• Trecho do documento
★ ★ ★ ★

SÃO PAULO, SP (UOL/FOLHAPRESS) – A operação policial que deixou mais de 100 mortos no Complexo da Penha, no Rio de Janeiro, teve como alvo integrantes do CV— facção que nasceu em 1979 em um presídio conhecido como o “caldeirão do inferno” ou “caldeirão do diabo”.

COMO ERA O PRESÍDIO

O complexo penitenciário Cândido Mendes, em Ilha Grande (RJ), foi construído em 1884. O apelido “caldeirão do inferno” foi dado por causa de cenas de violência que aconteceram no local.

A mais de 100 quilômetros da capital, a ilha era usada, na época do império, para isolar pessoas com doenças contagiosas, como hanseníase. Ao longo do tempo, foram criados espaços na ilha para presos.

As condições eram precárias, com superlotação, doenças e relatos constantes de agressões entre internos e agentes. Preso em 1936 por envolvimento com a Intentona Comunista, o escritor Graciliano Ramos, autor de “Memórias do Cárcere”, ficou detido no local. Ele começou a redigir na cela o livro que descreve o cotidiano e as humilhações impostas aos detentos.

Em 1963, o governador da Guanabara, Carlos Lacerda, criou a Penitenciária Cândido Mendes, que depois passou a se chamar Instituto Penal Cândido Mendes. Na ditadura militar, o local recebeu presos políticos, como membros da ALN (Aliança Libertadora Nacional). A ideia era isolar os presos e dificultar as visitas.

No fim da década de 1970, detentos do presídio começaram a se unir para reivindicar melhores condições e denunciar espancamentos e maus-tratos. Com o tempo, a organização passou a adotar códigos internos de disciplina e solidariedade inspirados nos militantes políticos, que influenciaram o comportamento do grupo dentro e fora do presídio.

★ ★ ★ ★

• Tarefas a cumprir
(a) Retorne, sem nenhuma alteração, a parte do texto sobre o presídio de Ilha Grande começando em "COMO ERA O PRESÍDIO" e terminando em "aconteceram no local.".
(b) Retome o texto sobre o presídio de Ilha Grande e dê continuidade a ele a partir da última frase apresentada.

Itens armazenados do conjunto de dados:
★ ★ ★ ★

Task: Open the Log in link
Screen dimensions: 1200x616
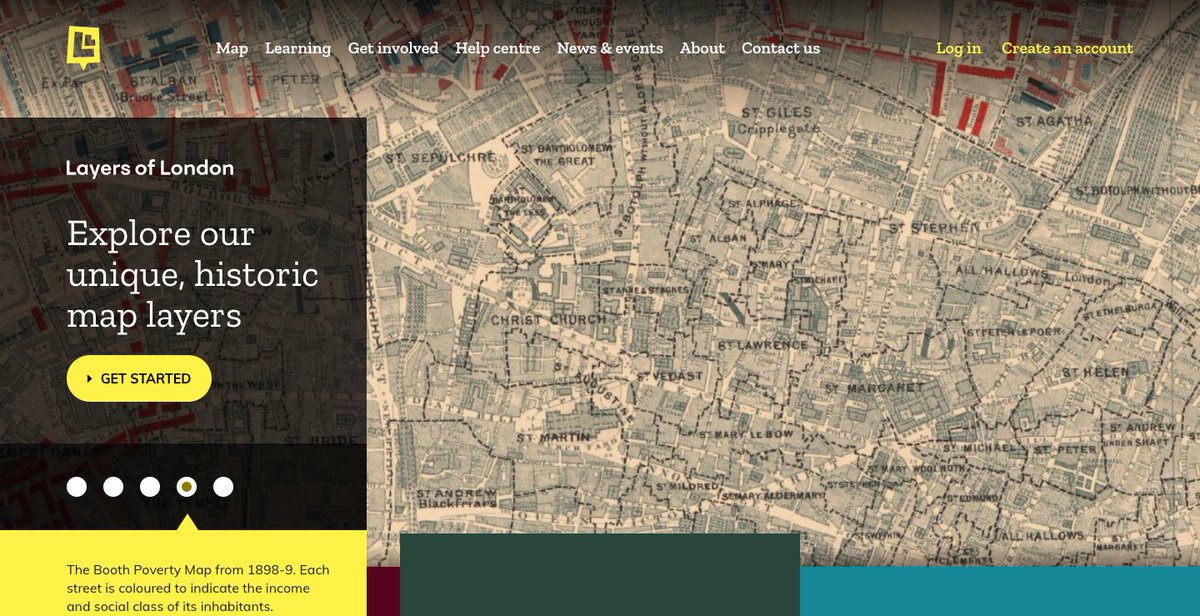Action: 957,47
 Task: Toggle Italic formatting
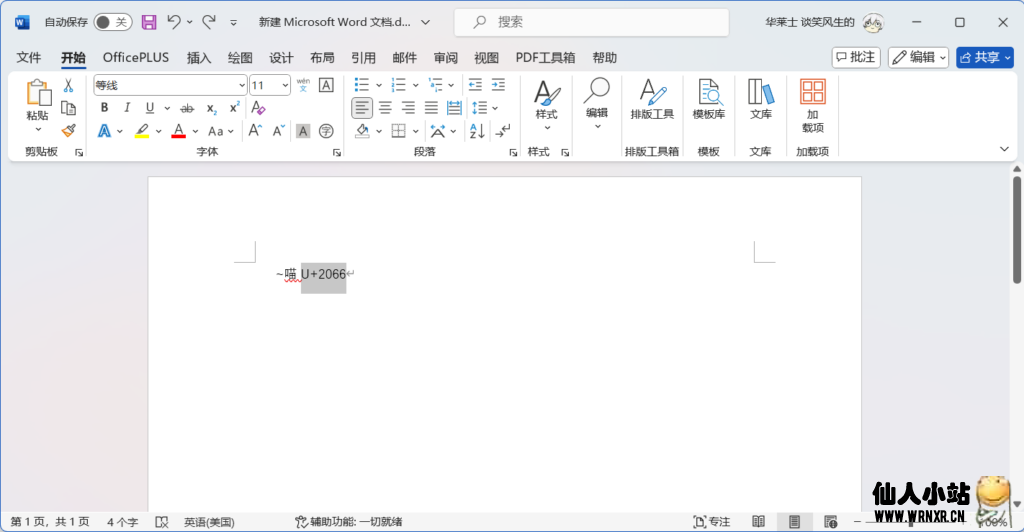[x=127, y=108]
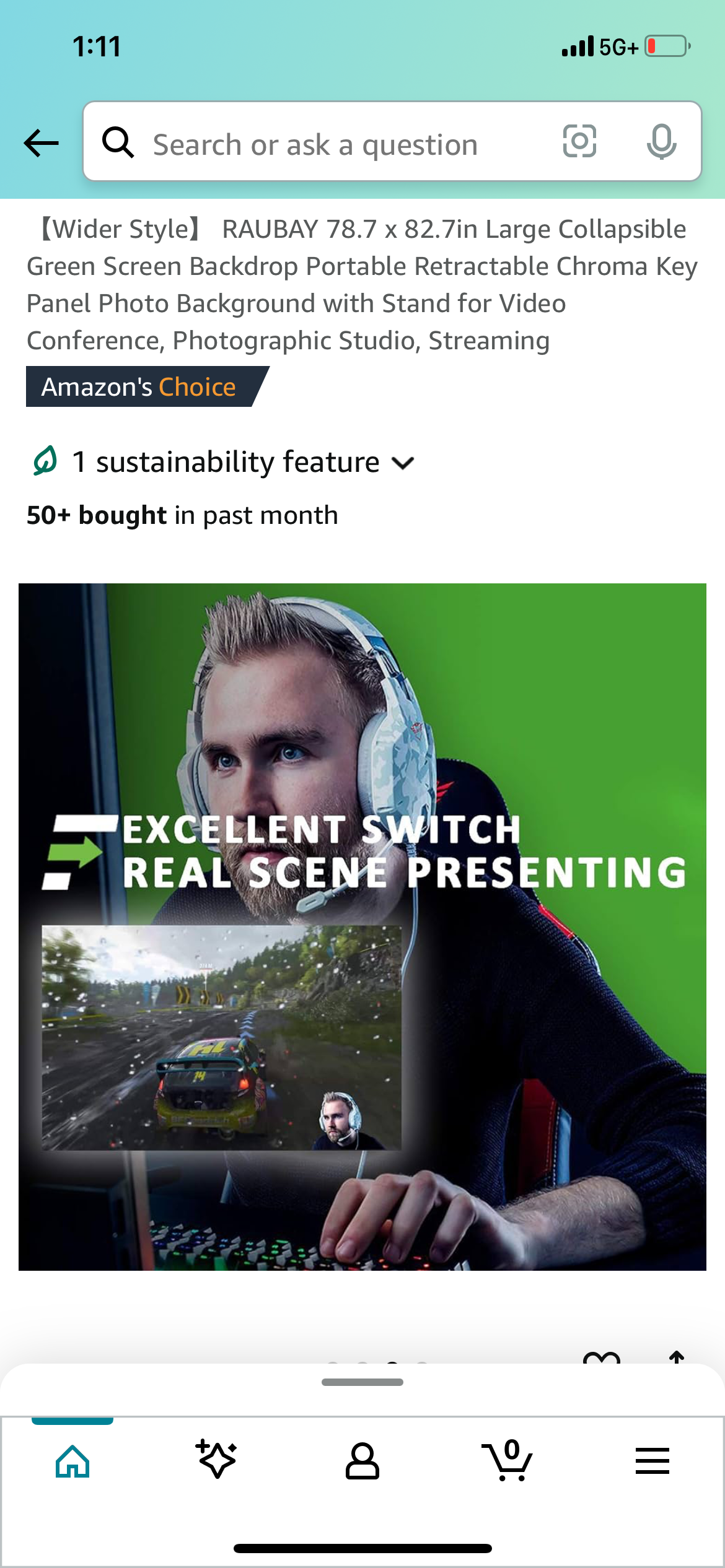
Task: Expand sustainability feature chevron
Action: (403, 463)
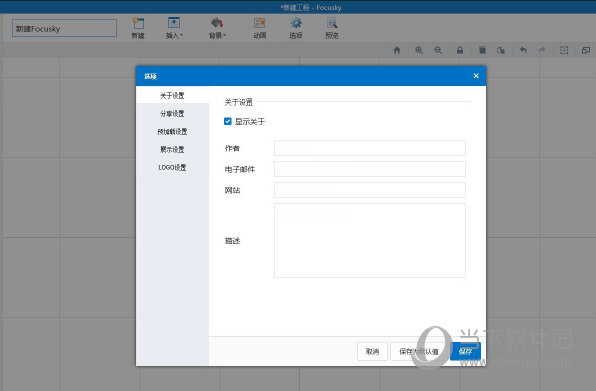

★ ★ ★ ★

• Suas respostas
(a)
COMO ERA O PRESÍDIO

O complexo penitenciário Cândido Mendes, em Ilha Grande (RJ), foi construído em 1884. O apelido “caldeirão do inferno” foi dado por causa de cenas de violência que aconteceram no local.

(b)
O grupo foi batizado inicialmente de Falange da LSN, em referência à Lei de Segurança Nacional. Depois passou a se chamar Falange Vermelha e, finalmente, Comando Vermelho —nome que apareceu pela primeira vez em um relatório policial de 1979.

FUGA E EXPANSÃO

Um ano depois, em 1980, três presos fugiram da ilha em um barco e levaram a estrutura do grupo para o continente. Entre eles estava José Jorge Saldanha, o Zé Bigode, que enfrentou 400 policiais por mais de 12 horas em confronto na Ilha do Governador — episódio retratado no filme “400 contra 1” (2010). Foi o primeiro grande embate da facção fora do presídio e o ponto de partida da sua expansão.

O CV passou a dominar os morros do Rio ao longo das décadas. O cenário começou a mudar a partir do avanço das milícias na primeira década dos anos 2000. A facção atualmente não é mais soberana, como mostram os dados do Geni-UFF (Grupo de Estudos de Novos Ilegalismos, da Universidade Federal Fluminense). De acordo com os dados, a facção domina 24,2% dos bairros do Rio, ficando atrás do poder das milícias, que controlam 25,5% dos bairros carioca.

O presídio foi implodido em 1994 e deu lugar ao Museu do Cárcere. O acervo do Cândido Mendes integra o museu, administrado pela Uerj.